Dynamics of stress and [Ca²⁺]_i transient of trabecular muscles from WT and gravin-t/t mice. The time to peak stress (A) and [Ca²⁺]_i (B) was prolonged in gravin-t/t muscles (as determined by MANOVA) whereas the time to 50% relaxation of stress (C) and [Ca²⁺]_i (D) was not different between WT and gravin-t/t muscles.
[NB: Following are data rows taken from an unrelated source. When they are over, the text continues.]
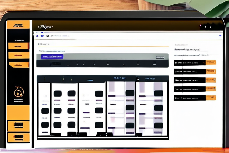Screen dimensions: 229x153
Task: Click the black tile in the third grid column's top row
Action: [99, 93]
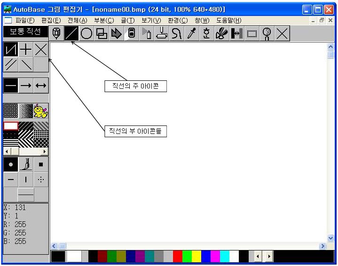Screen dimensions: 338x266
Task: Select the circle drawing tool
Action: [x=86, y=33]
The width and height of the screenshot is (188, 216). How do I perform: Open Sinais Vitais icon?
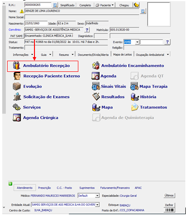click(x=96, y=87)
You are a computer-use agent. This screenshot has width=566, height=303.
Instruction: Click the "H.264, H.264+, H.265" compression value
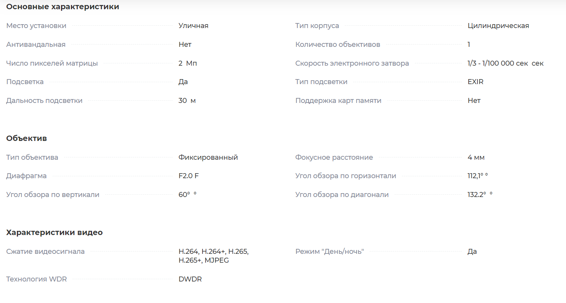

However, the initial relaxation time (time to 75% of peak) in twitch (E) was significantly slowed in gravin-t/t muscles (P<0.01 repeated MANOVA) whereas the initial relaxation time (time to 75% of peak) in [Ca²⁺]_i (F) was not different between WT and gravin-t/t muscle. (n=8 in each group)

Fig. 4

(A) Peak stress and peak [Ca²⁺]_i transient relationships of trabecular muscles from WT and gravin-t/t mice (pooled data, n=8 in each group). In WT, force = 41 [Ca²⁺]_i – 8.22; in gravin-t/t, force = 67 [Ca²⁺]_i – 7.08. The relationship is also shifted leftward in gravin-t/t muscles. These two relationships are significantly different (P<0.001; MANOVA). (B) Representative phase-plane plots for stress vs. [Ca²⁺]_i transient from WT and gravin-t/t muscles. The phase-plane plot is stress vs. [Ca²⁺]_i transient point-to-point over the entire trajectory of the twitch. Note the phase-plane plot of gravin-t/t muscle is shifted to the left. (C) Comparison of [Ca²⁺]_i at which stress relaxed to 50%. *P<0.05 vs. WT; n=6, [Ca²⁺]_o = 1.0 mM.

Fig. 5

Stress-interval (A) and [Ca²⁺]_i transient-interval (B) relations of trabecular muscles from WT and gravin-t/t mice. The test (rest) intervals are shown on logarithmic scale for the sake of clarity. At short test intervals (<5 s), stress recovered quickly, followed by a slower rise in both groups of muscles. At intervals greater than 60 s, stress started to decline. Gravin-t/t muscle also had lower stress at rest intervals greater than 10 s. [Ca²⁺]_i transients exhibited similar pattern as test interval changed (right), with [Ca²⁺]_i transient being lower in gravin-t/t muscles. [Ca²⁺]_o = 1.0 mM. Note that rate of recovery of [Ca²⁺]_i transient is similar at shorter test intervals in both groups. But the increase (or potentiation) is much slower at test intervals great than 10 s and the total increase is also lower in gravin-t/t muscles. See text for detailed discussion. [Ca²⁺]_o = 1.0 mM.

Fig. 6

Recirculation fraction (R_f) of Ca²⁺ in WT (n=5) and gravin-t/t muscles (n=7). R_f was determined from the slopes of the linear relationships between consecutive twitches and their corresponding [Ca²⁺]_i transients at a baseline stimulation rate of 0.5 Hz after potentiation of both stress development and [Ca²⁺]_i transient. Stress _(n) and Stress _(n+1) are two consecutive twitches, and [Ca²⁺]_{i (n)} and [Ca²⁺]_{i (n+1)} refer two consecutive [Ca²⁺]_i transients. [Ca²⁺]_o = 1.0 mM.

Fig. 7

Ca²⁺-related protein expression. Western blot analysis of (A) sarcoplasmic reticulum Ca²⁺-ATPase (SERCA), (B) protein phosphatase-1 inhibitor-1 (IPP-1) following acute vehicle (ascorbic acid; 0.002%) or ISO infusion (10 μg/g/min), (C) L-type calcium channel (CP α1C), (D) ryanodine receptor (RyR2), (E) calsequestrin (CSQ2), and (F) sodium / calcium exchanger (NCX) in heart homogenates from WT and gravin-t/t mice. (Lane 1: WT (vehicle); Lane 2: WT (ISO); Lane 3: gravin-t/t (vehicle); Lane 4: gravin-t/t (ISO)). The bar graphs show the ratio of phosphorylated (phospho) to total protein or target protein to GAPDH. All lanes of a specific protein were detected on the same blot and a vertical line indicates where the blots are not contiguous. Data are expressed as the mean ± S.E.M.; n = 4 to 6 samples; *P<0.05 vs. baseline of same phenotype.